Layer 2 — Episodic Memory         max 300 active episodes
  Every past investigation as a vector in Supabase.
  Similarity search at investigation start.
  Decay score = recency × success × confidence.

Layer 1 — Working Memory          free, ephemeral
  Lives only in LangGraph AgentState for current run.

The Self-Improvement Loop (Arize Phoenix)

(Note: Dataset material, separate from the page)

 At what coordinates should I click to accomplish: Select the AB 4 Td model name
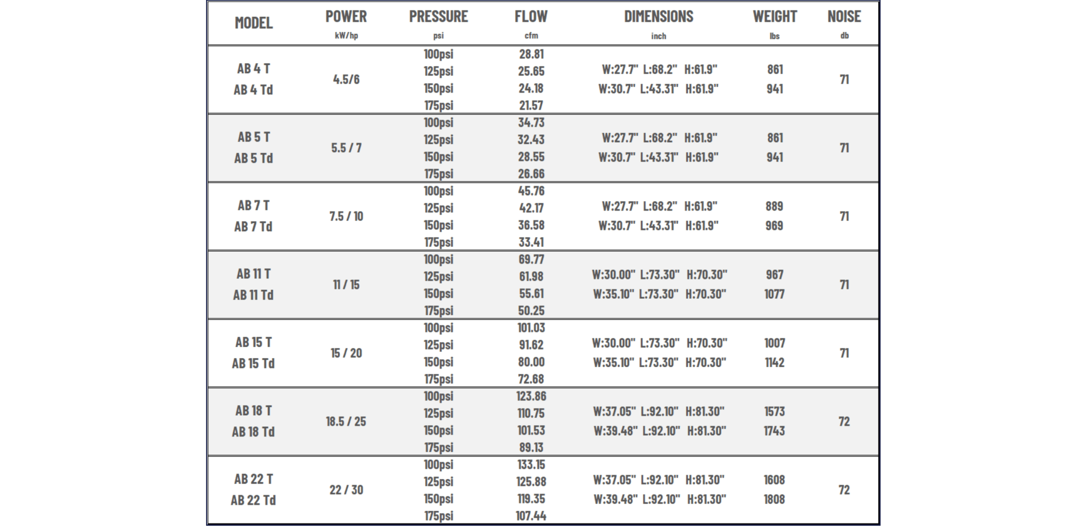(x=253, y=90)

Every Gemini call is traced. Every script execution is a named span. Every failure is a structured event.

Investigation 1
  Genesis fails: KeyError on field name
  Phoenix records: script used employee_id, failed

Investigation 2
  Master queries Phoenix MCP: "what failed last run?"
  Phoenix returns: "employee_id → emp_id was the fix"
  Master writes: # LEARNED: use emp_id not employee_id
  Script succeeds first try

Genesis gets measurably better across investigations. The improvement is visible in the Phoenix dashboard at app.phoenix.arize.com.

Arize track criteria:

Criterion	Status
Technical implementation	✅ Code-owned LangGraph + Gemini, fully instrumented
Meaningful use of tracing	✅ Auto-instrumented + custom spans on every engineer execution
Self-improvement loop	✅ Phoenix MCP → Master reads own traces → writes better scripts
Overall impact	✅ Real fintech scenario, real DB writes, real PDF output

The Watchdog

Proactive 24/7 monitoring for under $1/day.

Tier 1 — Threshold check     ~$0/day
  Pure Python. Runs every 5 minutes. Zero LLM calls.
  Triggers if billing > 40% above weekly mean
           or errors > 3× hourly baseline.

Tier 2 — Lightweight triage  ~$0.01/day
  Gemini Flash. Only when Tier 1 fires.
  "Is this worth a full investigation?"

Tier 3 — Full investigation  ~$0.30/day
  Full Genesis pipeline. Only when Tier 2 says yes.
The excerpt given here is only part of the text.